Task instructions: Find the word "screenshot" in the records and copy every line where it occurs.

+-------+

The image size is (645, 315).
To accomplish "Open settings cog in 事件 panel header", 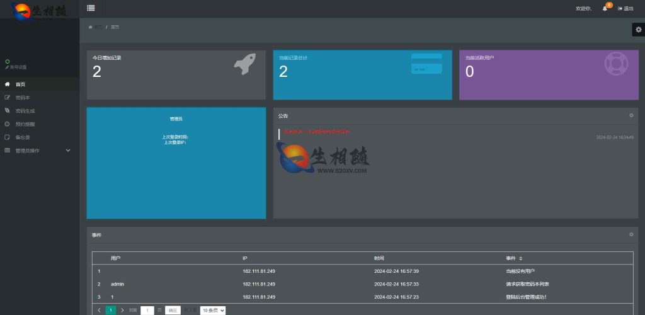I will pos(631,234).
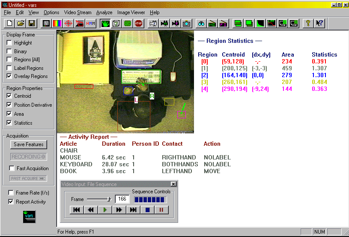Click the Frame slider handle
Image resolution: width=349 pixels, height=237 pixels.
(x=109, y=199)
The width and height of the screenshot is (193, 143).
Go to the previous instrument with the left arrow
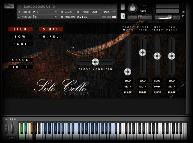click(x=109, y=6)
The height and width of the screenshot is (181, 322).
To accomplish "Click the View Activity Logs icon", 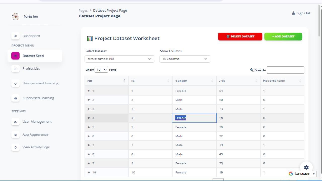I will (15, 147).
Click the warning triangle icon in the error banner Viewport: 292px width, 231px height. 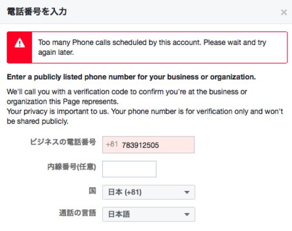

+-------+

Exercise response:
The width and height of the screenshot is (193, 143).
The height and width of the screenshot is (181, 322).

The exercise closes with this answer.